Living with someone allows you the opportunity to get to know someone like no one else ever has.
You very quickly get to know your spouse intimately. At all times of the day. In all situations. Good and bad. Pretty and not so pretty. It all blends together to make this newly joined married life.
My husband is the second oldest of four children and so his parents’ time, love and efforts were divided among the four kids. He is also the parent of 3 girls, all who divide their love up between their mom and dad.
I am the only one who can focus fully on him and love him specifically for who he is to me: my husband, my one true love.
In the same way, I’m a daughter among three girls. I am a mom to three girls. Only Jeremy is to direct his love solely to me. To love me like no one else loves me. To love me as his one true love.
In the last chapter of “Sacred Marriage“, Gary Thomas talks about learning to love your spouse like no one else ever has loved them. Having a love like no other for our spouse.
He throws out the challenge of learning about them, of finding out who they are, of investing time that no one else has ever invested.
He encourages you to dig in and really strive to know your spouse deeply.
One True Love
Gary, in speaking of his own marriage, said he wants his wife, at the end of their lives together, to be able to say without a doubt that even with all his rough edges and lifetime flaws, she was loved by him like no one else ever could or did.
He says, “I’ve been wrong about so many things in marriage. There have been moments of betrayal, apathy, unkindness, selfishness – but marriage is a long walk. We can start out a little slowly, even occasionally lose our way, and still salvage a most meaningful journey. If we view the marriage relationship as an opportunity to excel in love, it doesn’t matter how difficult the person is whom we are called to love; it doesn’t matter even whether that love is returned. We can still excel at love. We can still say, “Like it or not, I’m going to love you like nobody ever has.”
Do I love Jeremy like no one else ever has?
Or do I hold back at times for things he has or hasn’t done?
Can I love him in that special way no matter what?
Can I honestly tell him, “Like it or not, I’m going to love you like nobody ever has”?

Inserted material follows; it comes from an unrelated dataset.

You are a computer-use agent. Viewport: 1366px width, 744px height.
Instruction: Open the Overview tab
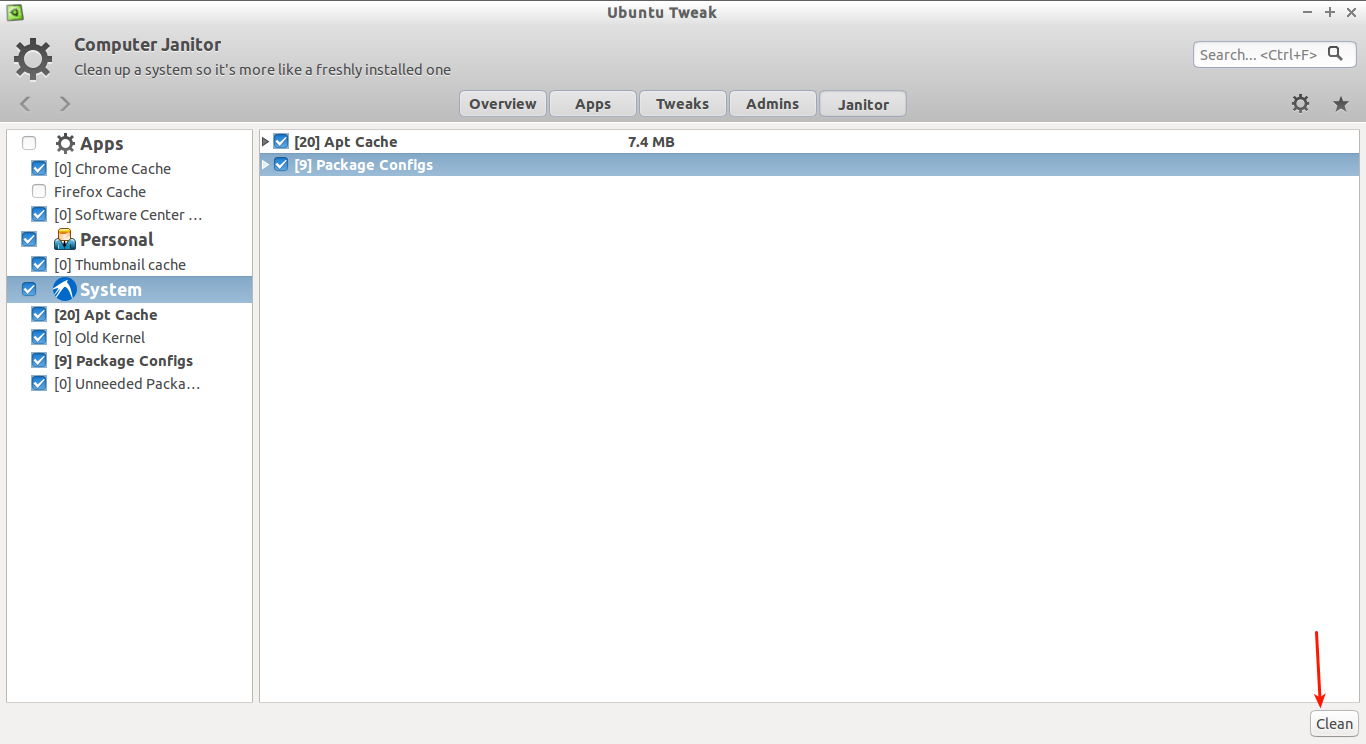(x=503, y=104)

Gary goes on to talk about the love in marriage mirrors that of our love for Christ and his love for us.
His is “a love without compare, a love that is infinitely deeper than any human love we could ever know.”
Gary Thomas goes on to say, “Maximus the Confessor (580-662) observed that the love we have for God and the love we have for others are not two distinct loves, but two aspects of a single total love. Jesus suggested the same thing, when in response to a question about the greatest commandment he declared that there is not just one, but two – not only must we love God, but also our neighbors.”
So, is our love for our spouse included in the “neighbor” part of that commandment? Is loving our spouse directly related to our love for God?
As our love for God grows, our love for our spouse should grow as well.
We will learn to love like God wants us to love: unconditionally and unselfishly.
Love your one true love in a way that only you can.